Food Talk

Our ‘very own’ amaranth

Our ‘very own’ amaranth

Amaranth kebab - iStock

Pushpesh Pant

THERE is an old saying that “one lives and learns”. But there are times when new information is so unsettling that unlearning becomes impossible. Imagine our shock and surprise when a recent article in The Guardian, published from London, conveyed the information that amaranth, known as Ramdana in Hindi, is not the child of this soil, and has spread from Latin America to the rest of the world. Not only the seeds but its leaves are also relished as flavourful greens in different parts of the country. In village fairs, the hard laddoo, made with Ramdana and jaggery syrup, have long been the affordable sweetmeat to treat and distract the children with. If you have had the good fortune to trek to Yamnotri, you must have come across the breathtaking sight of crimson-coloured chua, the pahadi name for amaranth near the high-altitude Kharsali village. As a matter of fact, many medicines are coloured with a tint, originally derived from this plant.

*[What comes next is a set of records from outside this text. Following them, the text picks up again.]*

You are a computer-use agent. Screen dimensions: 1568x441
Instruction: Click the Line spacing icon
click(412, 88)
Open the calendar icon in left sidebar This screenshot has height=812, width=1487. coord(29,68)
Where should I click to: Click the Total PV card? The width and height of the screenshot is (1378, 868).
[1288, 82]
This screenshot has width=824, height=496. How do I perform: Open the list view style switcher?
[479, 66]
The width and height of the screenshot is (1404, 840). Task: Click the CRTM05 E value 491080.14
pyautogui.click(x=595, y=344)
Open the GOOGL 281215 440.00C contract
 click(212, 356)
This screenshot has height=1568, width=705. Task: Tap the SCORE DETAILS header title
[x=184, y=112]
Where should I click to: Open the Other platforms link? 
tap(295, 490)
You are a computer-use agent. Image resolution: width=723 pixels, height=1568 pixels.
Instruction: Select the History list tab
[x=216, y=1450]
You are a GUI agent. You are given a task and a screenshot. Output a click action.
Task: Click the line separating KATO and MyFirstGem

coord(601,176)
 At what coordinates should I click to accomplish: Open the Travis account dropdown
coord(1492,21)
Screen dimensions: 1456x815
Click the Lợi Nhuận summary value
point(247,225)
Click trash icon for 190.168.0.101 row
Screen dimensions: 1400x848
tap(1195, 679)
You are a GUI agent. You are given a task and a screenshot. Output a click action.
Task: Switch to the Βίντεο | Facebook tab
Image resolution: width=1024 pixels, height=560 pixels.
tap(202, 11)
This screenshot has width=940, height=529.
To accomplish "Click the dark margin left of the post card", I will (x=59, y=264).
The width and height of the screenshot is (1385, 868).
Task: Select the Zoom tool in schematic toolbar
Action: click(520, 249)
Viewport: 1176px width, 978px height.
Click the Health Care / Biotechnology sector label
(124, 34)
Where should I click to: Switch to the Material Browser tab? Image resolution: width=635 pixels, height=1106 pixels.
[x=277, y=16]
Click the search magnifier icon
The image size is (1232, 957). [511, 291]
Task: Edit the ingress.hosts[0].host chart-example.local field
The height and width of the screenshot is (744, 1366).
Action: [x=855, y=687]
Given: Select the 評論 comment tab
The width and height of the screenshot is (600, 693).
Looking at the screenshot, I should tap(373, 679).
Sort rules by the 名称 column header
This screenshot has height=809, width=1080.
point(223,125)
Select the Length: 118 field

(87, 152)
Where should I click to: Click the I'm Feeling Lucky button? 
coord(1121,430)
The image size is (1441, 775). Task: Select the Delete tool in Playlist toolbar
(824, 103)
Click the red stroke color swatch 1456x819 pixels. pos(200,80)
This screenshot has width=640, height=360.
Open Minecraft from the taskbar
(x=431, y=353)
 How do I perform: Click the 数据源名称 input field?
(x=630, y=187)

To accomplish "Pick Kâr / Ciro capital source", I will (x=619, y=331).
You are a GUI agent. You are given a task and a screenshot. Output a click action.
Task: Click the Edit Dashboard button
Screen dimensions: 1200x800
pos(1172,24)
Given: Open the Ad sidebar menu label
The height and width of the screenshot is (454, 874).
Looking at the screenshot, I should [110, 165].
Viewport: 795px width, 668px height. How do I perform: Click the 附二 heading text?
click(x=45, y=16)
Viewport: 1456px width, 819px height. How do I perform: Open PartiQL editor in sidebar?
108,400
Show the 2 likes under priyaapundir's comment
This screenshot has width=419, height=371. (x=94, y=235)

Long considered a poor man’s coarse food, in recent years amaranth has attracted attention of nutritionists as a ‘superfood’. This, we suspect, has inspired The Guardian story, illustrated with pictures from Peru.

It is difficult to concede that amaranth came to India via Africa as part of the much-hyped Columbian exchange in the 15th-16th centuries. Never before has it been mentioned in the long list that includes chillies, maize, potatoes, tomatoes, tobacco and fruits like guava, pineapple, papaya. It also seems a bit odd, to say the least, that amaranth alone was excluded when other crops and seeds were happily adopted in mother countries of conquistadores in Europe. Let’s not forget that the explorer navigators hadn’t set foot on Indian soil till that time. It would be many centuries before the British would mount a botanical survey of the subcontinent. The Europeans could have had no idea of grains, vegetables and legumes grown in the wild. The case of bhut jholakiya chilli and wild tea plants in the north-eastern part of our country illustrate this. It stretches credulity that chua, an import from the New World, could travel to remote Himalayan heights and spread like forest fire.

Call us a dinosaur, but we will continue to treat Ramdana as our own, cook it as kheer or let it quell pangs of hunger as roti on the days of ritual fasting without sparing a thought for Peru. In the meantime, do try the amaranth kebab!

Amaranth kebab


Amaranth seeds 2

Amaranth seeds popped 1/2 cup

Potato (medium-sized, boiled,

peeled and mashed) 1

Onion (chopped fine) 1 small

Garlic paste 1/2 tsp

Ginger (grated or diced) 1-inch piece

Cumin powder 1/2 tsp

Green chillies (slit and chopped) 2-3

Red chilli flakes 1/2 tsp

Black peppercorns (coarsely pounded) 6-8

Salt To taste

Ghee/oil to shallow fry or pan grill


Boil the amaranth seeds in a little over two cups of water for about 25 minutes. Switch off the flame. Drain out and keep aside in a bowl, allow it to cool. Add to it the mashed potato, along with powdered and pounded spices, garlic paste and the salt. Divide in equal portions and roll with moistened palms into small balls. Make a hollow in the middle, pressing firmly with the thumb and pack it with finely chopped onions, green chillies, ginger, coriander and red chilli flaked. Roll again, then flatten into kebab-like patties. Spread the popped amaranth on a plate and place the kebab on it, turning once to coat on both sides. Heat ghee or oil in a non-stick or thick-bottomed pan. Shallow fry or pan-grill the kebab in patches, passing gently with a spatula and turning once till a crisp crust is formed. Enjoy hot with green chutney or sauce.